基準地価 下落幅は縮小 新幹線に期待感

2021年09月24日

福井県は21日、基準地価(7月1日現在)を発表した。

 

平均変動率は全用途でマイナス1・3%(前年マイナス1・6%)で26年連続で下落したが、下落幅は縮小した。2024年春の新幹線開業や駅前再開発への期待感から、福井駅や敦賀駅周辺の商業地で上昇傾向が続いている。新型コロナの影響は、福井市あわら市の商業地で見られるが、全体では新幹線への期待感が上回っているという。

 

用途別の変動率は、住宅地がマイナス1・3%(前年マイナス1・7%)で24年連続の下落、商業地はマイナス1・4%(同マイナス1・7%)で29年連続の下落となった。

 

商業地は福井市6、敦賀市2、鯖江市1、坂井市1の計10地点で上昇し、前年より1地点増えた。福井市の6地点のうち、3地点は福井駅周辺。上昇率が最も高かったのは、商業施設が集積している福井市大和田1丁目(上昇率2・0%)だった。
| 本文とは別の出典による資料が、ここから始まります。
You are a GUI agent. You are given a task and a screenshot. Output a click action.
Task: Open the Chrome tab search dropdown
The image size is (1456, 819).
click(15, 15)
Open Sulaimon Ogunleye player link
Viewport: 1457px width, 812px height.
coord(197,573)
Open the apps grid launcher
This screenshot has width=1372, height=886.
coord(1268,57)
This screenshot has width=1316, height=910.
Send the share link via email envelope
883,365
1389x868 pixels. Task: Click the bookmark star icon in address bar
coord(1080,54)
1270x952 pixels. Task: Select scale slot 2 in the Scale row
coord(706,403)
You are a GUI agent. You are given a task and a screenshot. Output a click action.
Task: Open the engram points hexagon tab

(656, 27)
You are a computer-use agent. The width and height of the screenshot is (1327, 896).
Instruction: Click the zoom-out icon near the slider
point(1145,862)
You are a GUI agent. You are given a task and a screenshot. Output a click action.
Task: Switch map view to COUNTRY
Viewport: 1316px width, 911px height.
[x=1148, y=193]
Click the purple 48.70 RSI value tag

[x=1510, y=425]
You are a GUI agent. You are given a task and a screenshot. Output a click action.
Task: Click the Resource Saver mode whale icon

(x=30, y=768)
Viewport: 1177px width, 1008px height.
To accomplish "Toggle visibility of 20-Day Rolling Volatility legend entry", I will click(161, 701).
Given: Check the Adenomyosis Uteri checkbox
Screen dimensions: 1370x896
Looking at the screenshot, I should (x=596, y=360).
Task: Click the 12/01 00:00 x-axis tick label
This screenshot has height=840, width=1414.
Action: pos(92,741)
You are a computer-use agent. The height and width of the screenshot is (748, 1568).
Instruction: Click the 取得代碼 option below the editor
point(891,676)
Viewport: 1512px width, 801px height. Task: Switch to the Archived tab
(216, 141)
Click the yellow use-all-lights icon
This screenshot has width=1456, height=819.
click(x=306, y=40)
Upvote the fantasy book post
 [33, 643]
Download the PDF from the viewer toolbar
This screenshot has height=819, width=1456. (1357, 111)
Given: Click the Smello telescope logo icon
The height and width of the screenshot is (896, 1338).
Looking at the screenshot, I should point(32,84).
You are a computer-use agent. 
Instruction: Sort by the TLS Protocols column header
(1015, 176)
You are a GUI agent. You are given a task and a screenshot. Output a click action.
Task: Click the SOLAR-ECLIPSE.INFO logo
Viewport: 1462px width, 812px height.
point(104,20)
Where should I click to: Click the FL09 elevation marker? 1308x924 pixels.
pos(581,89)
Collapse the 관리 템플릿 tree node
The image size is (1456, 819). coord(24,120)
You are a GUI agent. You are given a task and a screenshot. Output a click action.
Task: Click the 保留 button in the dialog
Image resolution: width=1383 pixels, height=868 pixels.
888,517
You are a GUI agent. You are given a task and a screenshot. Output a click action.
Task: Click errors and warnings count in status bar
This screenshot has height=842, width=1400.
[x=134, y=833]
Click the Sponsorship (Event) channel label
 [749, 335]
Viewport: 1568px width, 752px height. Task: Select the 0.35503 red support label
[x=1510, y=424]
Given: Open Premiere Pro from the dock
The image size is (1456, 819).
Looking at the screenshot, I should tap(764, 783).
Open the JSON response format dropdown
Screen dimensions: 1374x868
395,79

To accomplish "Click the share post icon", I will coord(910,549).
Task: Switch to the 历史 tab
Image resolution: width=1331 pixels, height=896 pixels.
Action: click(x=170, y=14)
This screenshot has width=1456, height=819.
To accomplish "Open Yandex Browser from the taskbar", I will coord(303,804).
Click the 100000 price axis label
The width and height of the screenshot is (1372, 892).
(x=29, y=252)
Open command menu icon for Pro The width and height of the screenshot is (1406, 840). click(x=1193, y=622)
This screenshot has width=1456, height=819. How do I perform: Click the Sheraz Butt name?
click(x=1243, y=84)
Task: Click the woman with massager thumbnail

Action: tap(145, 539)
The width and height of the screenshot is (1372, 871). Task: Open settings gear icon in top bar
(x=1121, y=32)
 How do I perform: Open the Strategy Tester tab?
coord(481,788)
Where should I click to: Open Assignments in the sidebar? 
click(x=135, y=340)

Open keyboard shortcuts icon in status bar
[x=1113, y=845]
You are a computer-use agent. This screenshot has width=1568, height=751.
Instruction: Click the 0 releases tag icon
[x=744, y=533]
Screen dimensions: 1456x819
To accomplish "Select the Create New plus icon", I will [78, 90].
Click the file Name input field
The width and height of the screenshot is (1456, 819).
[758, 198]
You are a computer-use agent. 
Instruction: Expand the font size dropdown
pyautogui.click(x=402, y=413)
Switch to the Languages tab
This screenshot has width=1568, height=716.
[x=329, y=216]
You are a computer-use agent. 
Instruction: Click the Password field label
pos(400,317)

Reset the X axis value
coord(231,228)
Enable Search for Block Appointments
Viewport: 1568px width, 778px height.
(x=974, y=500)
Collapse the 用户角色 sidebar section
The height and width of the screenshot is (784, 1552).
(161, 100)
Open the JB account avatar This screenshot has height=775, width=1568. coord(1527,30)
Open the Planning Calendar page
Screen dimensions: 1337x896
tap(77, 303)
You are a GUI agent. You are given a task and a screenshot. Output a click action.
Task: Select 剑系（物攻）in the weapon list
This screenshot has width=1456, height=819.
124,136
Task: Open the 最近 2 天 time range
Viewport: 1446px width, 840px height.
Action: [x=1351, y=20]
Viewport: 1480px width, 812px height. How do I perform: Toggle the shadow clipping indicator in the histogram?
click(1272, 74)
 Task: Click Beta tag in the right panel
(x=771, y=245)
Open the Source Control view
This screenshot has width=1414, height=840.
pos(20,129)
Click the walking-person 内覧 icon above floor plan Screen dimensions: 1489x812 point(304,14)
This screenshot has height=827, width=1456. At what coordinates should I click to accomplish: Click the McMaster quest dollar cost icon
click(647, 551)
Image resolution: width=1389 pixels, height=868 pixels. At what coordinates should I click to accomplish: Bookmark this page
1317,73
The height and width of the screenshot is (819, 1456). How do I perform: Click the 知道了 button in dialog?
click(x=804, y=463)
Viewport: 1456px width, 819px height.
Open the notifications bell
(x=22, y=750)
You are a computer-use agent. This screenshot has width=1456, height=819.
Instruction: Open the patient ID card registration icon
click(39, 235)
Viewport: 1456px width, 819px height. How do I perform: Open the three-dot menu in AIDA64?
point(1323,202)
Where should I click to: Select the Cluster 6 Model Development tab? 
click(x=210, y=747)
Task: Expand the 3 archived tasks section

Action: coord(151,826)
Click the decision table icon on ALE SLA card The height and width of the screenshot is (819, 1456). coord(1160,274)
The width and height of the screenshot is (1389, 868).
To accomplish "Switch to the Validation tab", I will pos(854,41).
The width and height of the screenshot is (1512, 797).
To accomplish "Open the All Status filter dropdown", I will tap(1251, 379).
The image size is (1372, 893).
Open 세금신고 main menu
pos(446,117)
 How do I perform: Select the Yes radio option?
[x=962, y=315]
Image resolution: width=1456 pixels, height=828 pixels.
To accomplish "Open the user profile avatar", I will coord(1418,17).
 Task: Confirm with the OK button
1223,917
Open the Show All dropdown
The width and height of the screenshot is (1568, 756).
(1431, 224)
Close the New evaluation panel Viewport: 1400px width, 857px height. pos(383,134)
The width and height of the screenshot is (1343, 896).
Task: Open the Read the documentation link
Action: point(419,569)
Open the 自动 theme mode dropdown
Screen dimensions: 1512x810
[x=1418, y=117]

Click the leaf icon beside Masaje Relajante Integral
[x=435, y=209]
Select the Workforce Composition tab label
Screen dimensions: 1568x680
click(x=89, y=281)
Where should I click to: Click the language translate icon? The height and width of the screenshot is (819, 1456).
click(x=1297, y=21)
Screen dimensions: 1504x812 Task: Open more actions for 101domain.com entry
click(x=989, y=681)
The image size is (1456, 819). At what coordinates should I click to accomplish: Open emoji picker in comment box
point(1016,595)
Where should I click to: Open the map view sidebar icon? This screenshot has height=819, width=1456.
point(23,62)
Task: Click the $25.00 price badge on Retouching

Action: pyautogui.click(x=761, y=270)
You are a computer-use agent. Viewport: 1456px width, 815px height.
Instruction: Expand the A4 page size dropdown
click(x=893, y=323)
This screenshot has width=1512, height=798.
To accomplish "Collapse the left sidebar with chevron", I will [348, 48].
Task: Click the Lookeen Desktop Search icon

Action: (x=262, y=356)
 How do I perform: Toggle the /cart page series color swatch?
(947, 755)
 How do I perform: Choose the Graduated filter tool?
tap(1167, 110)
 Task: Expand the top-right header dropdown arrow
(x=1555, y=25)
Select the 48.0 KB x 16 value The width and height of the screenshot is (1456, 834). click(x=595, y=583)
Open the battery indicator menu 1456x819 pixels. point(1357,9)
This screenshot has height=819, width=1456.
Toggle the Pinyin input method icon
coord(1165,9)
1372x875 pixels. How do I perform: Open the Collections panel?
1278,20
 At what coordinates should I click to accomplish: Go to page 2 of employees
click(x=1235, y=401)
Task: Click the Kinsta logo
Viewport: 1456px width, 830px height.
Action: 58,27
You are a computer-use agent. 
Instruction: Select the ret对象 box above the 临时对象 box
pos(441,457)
最高価格は福井駅西口正面にあるK・Iビル(福井市中央1丁目)の34万6千円(前年比1・2%増)で、2年連続。

 

一方、コロナ禍により県外からのビジネス客や観光客が減少したことから、飲食店やホテル・旅館が集積する福井駅西口や繁華街「片町」、あわら温泉街の計5地点は、前年同様、影響を受けたという。

 

住宅地は福井市12、鯖江市1、坂井市2、永平寺町1の計16地点で上昇し、前年より5地点増えた。最高価格は福井市宝永3丁目の9万4300円(前年比0・5%減)で、12年連続だった。

 

基準地価は、土地の取引価格の指標となる。調査対象は17市町の214地点で、不動産鑑定士の鑑定評価をもとに、県が1平方メートルあたりの価格を判定した。